SUPPLIED DATA
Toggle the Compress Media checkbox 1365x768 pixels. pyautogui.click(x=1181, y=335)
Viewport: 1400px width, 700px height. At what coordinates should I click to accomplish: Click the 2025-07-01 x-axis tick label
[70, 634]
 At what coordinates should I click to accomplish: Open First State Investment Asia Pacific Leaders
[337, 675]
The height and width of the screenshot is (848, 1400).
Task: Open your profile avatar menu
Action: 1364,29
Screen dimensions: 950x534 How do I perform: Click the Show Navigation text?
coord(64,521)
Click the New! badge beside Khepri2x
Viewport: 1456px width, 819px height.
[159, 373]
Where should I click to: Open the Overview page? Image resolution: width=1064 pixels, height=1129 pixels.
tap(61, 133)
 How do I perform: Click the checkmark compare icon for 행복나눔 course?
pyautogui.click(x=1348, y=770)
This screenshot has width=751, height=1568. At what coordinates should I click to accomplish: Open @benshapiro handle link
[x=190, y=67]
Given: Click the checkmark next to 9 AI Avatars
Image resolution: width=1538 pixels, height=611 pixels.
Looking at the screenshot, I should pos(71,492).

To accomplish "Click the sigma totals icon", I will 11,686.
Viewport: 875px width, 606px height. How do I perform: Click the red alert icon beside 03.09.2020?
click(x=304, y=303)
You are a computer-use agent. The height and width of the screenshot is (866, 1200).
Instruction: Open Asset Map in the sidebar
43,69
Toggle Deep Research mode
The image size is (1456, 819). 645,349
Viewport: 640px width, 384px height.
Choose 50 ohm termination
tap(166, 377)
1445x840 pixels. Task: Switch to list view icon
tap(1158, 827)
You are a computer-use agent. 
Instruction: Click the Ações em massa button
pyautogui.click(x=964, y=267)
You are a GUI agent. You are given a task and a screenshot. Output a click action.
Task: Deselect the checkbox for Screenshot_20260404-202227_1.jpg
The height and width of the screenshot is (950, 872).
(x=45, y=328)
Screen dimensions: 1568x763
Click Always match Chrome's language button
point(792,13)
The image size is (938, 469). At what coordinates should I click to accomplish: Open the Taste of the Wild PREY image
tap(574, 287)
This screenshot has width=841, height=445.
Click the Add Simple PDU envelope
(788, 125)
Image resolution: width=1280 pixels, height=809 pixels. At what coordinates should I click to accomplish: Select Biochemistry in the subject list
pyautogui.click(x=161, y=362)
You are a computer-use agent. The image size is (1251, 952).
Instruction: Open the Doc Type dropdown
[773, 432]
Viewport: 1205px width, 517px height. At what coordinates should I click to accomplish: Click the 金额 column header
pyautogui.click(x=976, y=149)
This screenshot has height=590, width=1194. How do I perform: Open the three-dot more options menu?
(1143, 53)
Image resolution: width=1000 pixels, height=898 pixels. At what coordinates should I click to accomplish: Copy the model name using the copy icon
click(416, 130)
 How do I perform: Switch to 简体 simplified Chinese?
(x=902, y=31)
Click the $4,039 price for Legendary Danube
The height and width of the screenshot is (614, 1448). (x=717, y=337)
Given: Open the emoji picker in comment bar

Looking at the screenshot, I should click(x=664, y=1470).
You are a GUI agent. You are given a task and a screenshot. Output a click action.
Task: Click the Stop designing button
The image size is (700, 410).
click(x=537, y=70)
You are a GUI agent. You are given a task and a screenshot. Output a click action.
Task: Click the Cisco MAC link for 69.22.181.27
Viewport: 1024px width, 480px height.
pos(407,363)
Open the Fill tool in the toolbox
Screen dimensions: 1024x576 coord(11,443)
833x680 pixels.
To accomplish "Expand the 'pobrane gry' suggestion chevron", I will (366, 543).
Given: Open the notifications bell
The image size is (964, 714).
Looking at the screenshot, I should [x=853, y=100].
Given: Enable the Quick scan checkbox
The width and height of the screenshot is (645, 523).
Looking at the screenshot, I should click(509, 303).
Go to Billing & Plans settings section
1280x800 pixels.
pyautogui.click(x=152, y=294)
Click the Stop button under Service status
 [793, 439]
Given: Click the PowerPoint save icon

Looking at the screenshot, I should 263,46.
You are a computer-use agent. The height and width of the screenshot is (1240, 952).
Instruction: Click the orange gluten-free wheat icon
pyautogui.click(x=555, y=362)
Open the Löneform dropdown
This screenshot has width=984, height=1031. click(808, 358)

PROBLEM DETAILS
Your answer should be the exact lines above from the one with "Task: Deselect the" through the one with "Given: Enable the Quick scan checkbox", both included, and nothing besides.

WRITTEN RESPONSE
Task: Deselect the checkbox for Screenshot_20260404-202227_1.jpg
The height and width of the screenshot is (950, 872).
(x=45, y=328)
Screen dimensions: 1568x763
Click Always match Chrome's language button
point(792,13)
The image size is (938, 469). At what coordinates should I click to accomplish: Open the Taste of the Wild PREY image
tap(574, 287)
This screenshot has width=841, height=445.
Click the Add Simple PDU envelope
(788, 125)
Image resolution: width=1280 pixels, height=809 pixels. At what coordinates should I click to accomplish: Select Biochemistry in the subject list
pyautogui.click(x=161, y=362)
You are a computer-use agent. The image size is (1251, 952).
Instruction: Open the Doc Type dropdown
[773, 432]
Viewport: 1205px width, 517px height. At what coordinates should I click to accomplish: Click the 金额 column header
pyautogui.click(x=976, y=149)
This screenshot has height=590, width=1194. How do I perform: Open the three-dot more options menu?
(1143, 53)
Image resolution: width=1000 pixels, height=898 pixels. At what coordinates should I click to accomplish: Copy the model name using the copy icon
click(416, 130)
 How do I perform: Switch to 简体 simplified Chinese?
(x=902, y=31)
Click the $4,039 price for Legendary Danube
The height and width of the screenshot is (614, 1448). (x=717, y=337)
Given: Open the emoji picker in comment bar

Looking at the screenshot, I should click(x=664, y=1470).
You are a GUI agent. You are given a task and a screenshot. Output a click action.
Task: Click the Stop designing button
The image size is (700, 410).
click(x=537, y=70)
You are a GUI agent. You are given a task and a screenshot. Output a click action.
Task: Click the Cisco MAC link for 69.22.181.27
Viewport: 1024px width, 480px height.
pos(407,363)
Open the Fill tool in the toolbox
Screen dimensions: 1024x576 coord(11,443)
833x680 pixels.
To accomplish "Expand the 'pobrane gry' suggestion chevron", I will (366, 543).
Given: Open the notifications bell
The image size is (964, 714).
Looking at the screenshot, I should [x=853, y=100].
Given: Enable the Quick scan checkbox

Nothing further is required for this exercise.